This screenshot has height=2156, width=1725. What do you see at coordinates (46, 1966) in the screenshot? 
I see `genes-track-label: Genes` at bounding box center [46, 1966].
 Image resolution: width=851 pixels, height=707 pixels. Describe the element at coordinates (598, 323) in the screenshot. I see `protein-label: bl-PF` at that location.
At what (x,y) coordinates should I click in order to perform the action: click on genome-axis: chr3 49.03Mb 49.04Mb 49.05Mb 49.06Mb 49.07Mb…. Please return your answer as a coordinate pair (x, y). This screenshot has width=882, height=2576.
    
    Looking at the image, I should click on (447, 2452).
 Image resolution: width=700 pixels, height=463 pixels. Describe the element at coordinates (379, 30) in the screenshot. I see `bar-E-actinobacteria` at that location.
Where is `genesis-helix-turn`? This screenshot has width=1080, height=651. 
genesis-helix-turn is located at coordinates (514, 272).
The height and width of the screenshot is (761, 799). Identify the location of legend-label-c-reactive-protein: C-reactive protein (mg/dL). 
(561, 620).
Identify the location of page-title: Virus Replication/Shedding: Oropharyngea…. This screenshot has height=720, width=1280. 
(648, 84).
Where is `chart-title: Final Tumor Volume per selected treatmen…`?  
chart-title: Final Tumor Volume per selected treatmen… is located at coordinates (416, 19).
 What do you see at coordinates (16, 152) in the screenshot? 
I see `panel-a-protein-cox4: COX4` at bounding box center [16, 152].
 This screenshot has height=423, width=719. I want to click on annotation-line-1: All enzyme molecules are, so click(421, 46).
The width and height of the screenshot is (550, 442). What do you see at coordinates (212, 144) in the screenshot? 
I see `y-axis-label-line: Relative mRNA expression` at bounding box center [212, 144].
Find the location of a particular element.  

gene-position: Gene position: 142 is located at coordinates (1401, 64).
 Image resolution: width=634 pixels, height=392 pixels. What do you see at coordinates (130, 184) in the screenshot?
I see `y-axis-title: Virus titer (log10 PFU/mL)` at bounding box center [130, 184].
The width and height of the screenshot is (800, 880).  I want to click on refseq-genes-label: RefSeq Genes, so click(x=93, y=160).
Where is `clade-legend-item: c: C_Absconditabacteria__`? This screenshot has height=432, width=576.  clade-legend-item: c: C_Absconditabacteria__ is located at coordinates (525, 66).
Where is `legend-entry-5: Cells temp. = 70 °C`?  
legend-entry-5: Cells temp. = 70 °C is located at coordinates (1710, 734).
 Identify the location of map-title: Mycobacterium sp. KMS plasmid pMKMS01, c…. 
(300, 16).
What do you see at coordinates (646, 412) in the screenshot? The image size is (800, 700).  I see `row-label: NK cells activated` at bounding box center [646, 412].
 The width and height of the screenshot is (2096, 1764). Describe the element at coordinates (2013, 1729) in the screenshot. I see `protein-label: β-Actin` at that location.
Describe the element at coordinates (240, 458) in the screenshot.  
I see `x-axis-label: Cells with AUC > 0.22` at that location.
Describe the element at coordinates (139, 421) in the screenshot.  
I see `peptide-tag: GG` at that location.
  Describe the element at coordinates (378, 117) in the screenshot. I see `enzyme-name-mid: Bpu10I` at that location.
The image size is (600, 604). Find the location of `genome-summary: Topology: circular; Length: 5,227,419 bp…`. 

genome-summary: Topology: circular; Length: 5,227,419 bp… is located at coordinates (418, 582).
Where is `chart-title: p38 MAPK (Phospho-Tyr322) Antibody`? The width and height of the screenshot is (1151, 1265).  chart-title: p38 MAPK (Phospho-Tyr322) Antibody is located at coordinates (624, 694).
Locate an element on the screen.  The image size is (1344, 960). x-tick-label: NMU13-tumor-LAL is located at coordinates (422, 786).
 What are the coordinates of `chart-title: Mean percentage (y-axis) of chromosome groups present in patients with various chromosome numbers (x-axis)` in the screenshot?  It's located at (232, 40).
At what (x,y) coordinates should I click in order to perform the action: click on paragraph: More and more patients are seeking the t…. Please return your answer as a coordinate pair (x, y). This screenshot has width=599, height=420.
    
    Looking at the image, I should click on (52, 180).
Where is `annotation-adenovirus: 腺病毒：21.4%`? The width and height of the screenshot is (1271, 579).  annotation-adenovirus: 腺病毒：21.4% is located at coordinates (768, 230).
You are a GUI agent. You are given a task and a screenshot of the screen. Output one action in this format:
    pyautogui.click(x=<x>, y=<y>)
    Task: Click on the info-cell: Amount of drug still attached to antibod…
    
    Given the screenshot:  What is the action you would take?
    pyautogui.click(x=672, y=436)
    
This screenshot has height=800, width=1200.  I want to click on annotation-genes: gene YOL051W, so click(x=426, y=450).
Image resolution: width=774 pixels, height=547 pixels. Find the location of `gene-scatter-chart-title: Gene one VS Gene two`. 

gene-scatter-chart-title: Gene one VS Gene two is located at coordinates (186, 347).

#### Task description
With the material above as the source, restate each line word for word.

#### Exercise result
This screenshot has height=2156, width=1725. What do you see at coordinates (46, 1966) in the screenshot? 
I see `genes-track-label: Genes` at bounding box center [46, 1966].
 Image resolution: width=851 pixels, height=707 pixels. Describe the element at coordinates (598, 323) in the screenshot. I see `protein-label: bl-PF` at that location.
At what (x,y) coordinates should I click in order to perform the action: click on genome-axis: chr3 49.03Mb 49.04Mb 49.05Mb 49.06Mb 49.07Mb…. Please return your answer as a coordinate pair (x, y). This screenshot has width=882, height=2576.
    
    Looking at the image, I should click on (447, 2452).
 Image resolution: width=700 pixels, height=463 pixels. Describe the element at coordinates (379, 30) in the screenshot. I see `bar-E-actinobacteria` at that location.
Where is `genesis-helix-turn`? This screenshot has width=1080, height=651. 
genesis-helix-turn is located at coordinates (514, 272).
The height and width of the screenshot is (761, 799). Identify the location of legend-label-c-reactive-protein: C-reactive protein (mg/dL). 
(561, 620).
Identify the location of page-title: Virus Replication/Shedding: Oropharyngea…. This screenshot has height=720, width=1280. 
(648, 84).
Where is `chart-title: Final Tumor Volume per selected treatmen…`?  
chart-title: Final Tumor Volume per selected treatmen… is located at coordinates (416, 19).
 What do you see at coordinates (16, 152) in the screenshot? 
I see `panel-a-protein-cox4: COX4` at bounding box center [16, 152].
 This screenshot has height=423, width=719. I want to click on annotation-line-1: All enzyme molecules are, so click(421, 46).
The width and height of the screenshot is (550, 442). What do you see at coordinates (212, 144) in the screenshot? 
I see `y-axis-label-line: Relative mRNA expression` at bounding box center [212, 144].
Find the location of a particular element.  

gene-position: Gene position: 142 is located at coordinates (1401, 64).
 Image resolution: width=634 pixels, height=392 pixels. What do you see at coordinates (130, 184) in the screenshot?
I see `y-axis-title: Virus titer (log10 PFU/mL)` at bounding box center [130, 184].
The width and height of the screenshot is (800, 880).  I want to click on refseq-genes-label: RefSeq Genes, so click(x=93, y=160).
Where is `clade-legend-item: c: C_Absconditabacteria__`? This screenshot has height=432, width=576.  clade-legend-item: c: C_Absconditabacteria__ is located at coordinates (525, 66).
Where is `legend-entry-5: Cells temp. = 70 °C`?  
legend-entry-5: Cells temp. = 70 °C is located at coordinates (1710, 734).
 Identify the location of map-title: Mycobacterium sp. KMS plasmid pMKMS01, c…. 
(300, 16).
What do you see at coordinates (646, 412) in the screenshot? The image size is (800, 700).  I see `row-label: NK cells activated` at bounding box center [646, 412].
 The width and height of the screenshot is (2096, 1764). Describe the element at coordinates (2013, 1729) in the screenshot. I see `protein-label: β-Actin` at that location.
Describe the element at coordinates (240, 458) in the screenshot.  
I see `x-axis-label: Cells with AUC > 0.22` at that location.
Describe the element at coordinates (139, 421) in the screenshot.  
I see `peptide-tag: GG` at that location.
  Describe the element at coordinates (378, 117) in the screenshot. I see `enzyme-name-mid: Bpu10I` at that location.
The image size is (600, 604). Find the location of `genome-summary: Topology: circular; Length: 5,227,419 bp…`. 

genome-summary: Topology: circular; Length: 5,227,419 bp… is located at coordinates (418, 582).
Where is `chart-title: p38 MAPK (Phospho-Tyr322) Antibody`? The width and height of the screenshot is (1151, 1265).  chart-title: p38 MAPK (Phospho-Tyr322) Antibody is located at coordinates (624, 694).
Locate an element on the screen.  The image size is (1344, 960). x-tick-label: NMU13-tumor-LAL is located at coordinates (422, 786).
 What are the coordinates of `chart-title: Mean percentage (y-axis) of chromosome groups present in patients with various chromosome numbers (x-axis)` in the screenshot?  It's located at (232, 40).
At what (x,y) coordinates should I click in order to perform the action: click on paragraph: More and more patients are seeking the t…. Please return your answer as a coordinate pair (x, y). This screenshot has width=599, height=420.
    
    Looking at the image, I should click on (52, 180).
Where is `annotation-adenovirus: 腺病毒：21.4%`? The width and height of the screenshot is (1271, 579).  annotation-adenovirus: 腺病毒：21.4% is located at coordinates (768, 230).
You are a GUI agent. You are given a task and a screenshot of the screen. Output one action in this format:
    pyautogui.click(x=<x>, y=<y>)
    Task: Click on the info-cell: Amount of drug still attached to antibod…
    
    Given the screenshot:  What is the action you would take?
    pyautogui.click(x=672, y=436)
    
This screenshot has height=800, width=1200.  I want to click on annotation-genes: gene YOL051W, so click(x=426, y=450).
Image resolution: width=774 pixels, height=547 pixels. Find the location of `gene-scatter-chart-title: Gene one VS Gene two`. 

gene-scatter-chart-title: Gene one VS Gene two is located at coordinates (186, 347).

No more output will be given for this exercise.